Table of Contents

Class DDPModel<T, TInput, TOutput>

Namespace
AiDotNet.DistributedTraining
Assembly
AiDotNet.dll

Implements DDP (Distributed Data Parallel) model wrapper for distributed training.

public class DDPModel<T, TInput, TOutput> : ShardedModelBase<T, TInput, TOutput>, IShardedModel<T, TInput, TOutput>, IFullModel<T, TInput, TOutput>, IModel<TInput, TOutput, ModelMetadata<T>>, IModelSerializer, ICheckpointableModel, IParameterizable<T, TInput, TOutput>, IFeatureAware, IFeatureImportance<T>, ICloneable<IFullModel<T, TInput, TOutput>>, IGradientComputable<T, TInput, TOutput>, IJitCompilable<T>

Type Parameters

T

The numeric type

TInput

The input type for the model

TOutput

The output type for the model

Inheritance
ShardedModelBase<T, TInput, TOutput>
DDPModel<T, TInput, TOutput>
Implements
IShardedModel<T, TInput, TOutput>
IFullModel<T, TInput, TOutput>
IModel<TInput, TOutput, ModelMetadata<T>>
IParameterizable<T, TInput, TOutput>
ICloneable<IFullModel<T, TInput, TOutput>>
IGradientComputable<T, TInput, TOutput>
Inherited Members
Extension Methods

Remarks

Strategy Overview: DDP (Distributed Data Parallel) is the most common and straightforward distributed training strategy. Each process maintains a full replica of the model. During training, gradients are synchronized across all processes using AllReduce, ensuring all replicas stay identical. This is PyTorch's default distributed training strategy.

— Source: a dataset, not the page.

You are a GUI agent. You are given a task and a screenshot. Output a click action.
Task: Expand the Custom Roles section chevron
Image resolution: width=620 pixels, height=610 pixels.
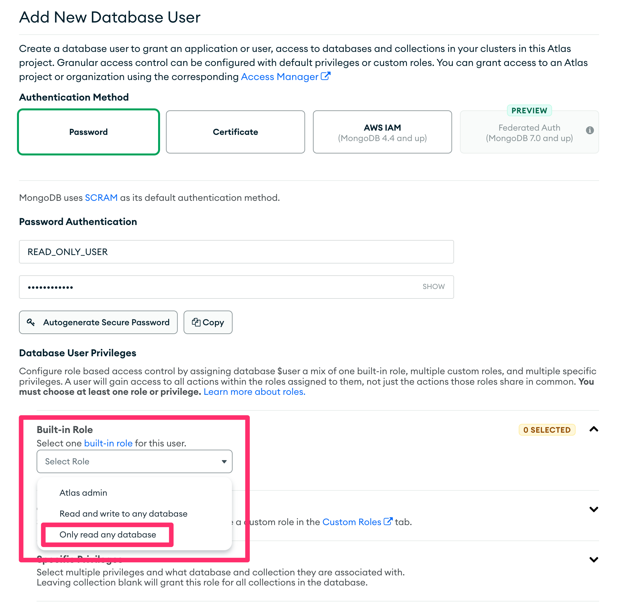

For Beginners: This class implements DDP (Distributed Data Parallel), the simplest and most popular way to train models across multiple GPUs or machines. Unlike FSDP which shards parameters, DDP keeps a complete copy of the model on each process. It automatically handles: - Keeping full model parameters on each process (no sharding) - Averaging gradients across all processes after backward pass - Ensuring all model replicas stay synchronized

Think of it like multiple chefs each making the full recipe. After each step, they compare notes and average their learnings, so everyone stays on the same page. This is simpler than FSDP where each person only knows part of the recipe.

Use Cases: - Standard multi-GPU training where model fits in single GPU memory - When communication is fast (NVLink, InfiniBand) - Simpler debugging than FSDP (full model on each process) - Default choice for most distributed training scenarios

Trade-offs: - Memory: Moderate - each process stores full model (parameters replicated) - Communication: Low - only gradients synchronized (AllReduce after backward) - Complexity: Low - simplest distributed strategy - Best for: Models that fit in single GPU memory, fast interconnects

Example:

// Original model
var model = new NeuralNetworkModel<double>(...);

// Wrap it for DDP distributed training var backend = new InMemoryCommunicationBackend<double>(rank: 0, worldSize: 4); var config = new ShardingConfiguration<double>(backend); var ddpModel = new DDPModel<double, Tensor<double>, Tensor<double>>(model, config);

// Now train as usual - DDP magic happens automatically! ddpModel.Train(inputs, outputs);

Constructors

DDPModel(IFullModel<T, TInput, TOutput>, IShardingConfiguration<T>)

Creates a new DDP model wrapping an existing model.

public DDPModel(IFullModel<T, TInput, TOutput> wrappedModel, IShardingConfiguration<T> config)

Parameters

wrappedModel IFullModel<T, TInput, TOutput>

The model to wrap with DDP capabilities

config IShardingConfiguration<T>

Configuration for sharding and communication

Remarks

For Beginners: This constructor takes your existing model and makes it distributed using DDP strategy. You provide: 1. The model you want to make distributed 2. A configuration that tells us how to do the distribution

The constructor automatically: - Ensures each process has a full copy of the model - Sets up communication channels for gradient synchronization - Prepares everything for DDP distributed training

Exceptions

ArgumentNullException

Thrown if model or config is null

Methods

Clone()

Creates a shallow copy of this object.

public override IFullModel<T, TInput, TOutput> Clone()

Returns

IFullModel<T, TInput, TOutput>

Deserialize(byte[])

Loads a previously serialized model from binary data.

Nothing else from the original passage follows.